Brigitte Stahl
Text
Biography
* 1964 in Stuttgart, DE
lives and works in Stuttgart
Exhibitions at Michael Sturm Gallery:
BLUE NOTE – Marc PoKempner - Photography and members of the gallery (2015)
Brigitte Stahl - scraps (2014)
Mathias Garnitschnig, Claudia Larcher, Liddy Scheffknecht. Brigitte Stahl im Oberlichtraum. (2010)
Brigitte Stahl: Sterngeflecht (2008)
touché (2005)
Brigitte Stahl (2003)
Öl auf Leinwand (2001)
The first thing that strikes one about Brigitte Stahl’s works is her approach to the material and her tiny interventions in it. The materials are simple, often cheap, and they convey an impression that suggests found objects: patterned, painted paper, cardboards and films, wood, glass, Formica, casein paint, enamel, tape—these materials for the basis for all of Brigitte Stahl’s works.
In the harmony of material, surface, texture, color, plasticity, and form, her works evolve sensitively arranged delicacies, betraying an aesthetic sense that knows precisely the line where roughness becomes ugly and beauty boring.
A key concept for an understanding of Brigitte Stahl’s artistic thinking is composition, in its literal meaning as “putting together.” The composed is not a result but a state in a process in which materials and forms are gently deconstructed and recomposed.
This process begins with a special sense for details that is essential to Brigitte Stahl’s work—in both small and large formats.
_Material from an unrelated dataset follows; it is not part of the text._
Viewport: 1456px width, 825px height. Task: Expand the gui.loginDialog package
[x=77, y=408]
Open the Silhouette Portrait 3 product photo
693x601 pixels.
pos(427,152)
This process ends temporarily with the viewer, only to reflect back on the work again. This occurs naturally, without hurdles or friction. Some pieces have to be forced into their new position, sometimes violently, resulting in rough patches, warping, and vexation. Correspondingly, as viewer one feels compelled to decode the composed objects and materials, to separate them from the significance of their original context, in order to grasp them as a new artistic phenomenon.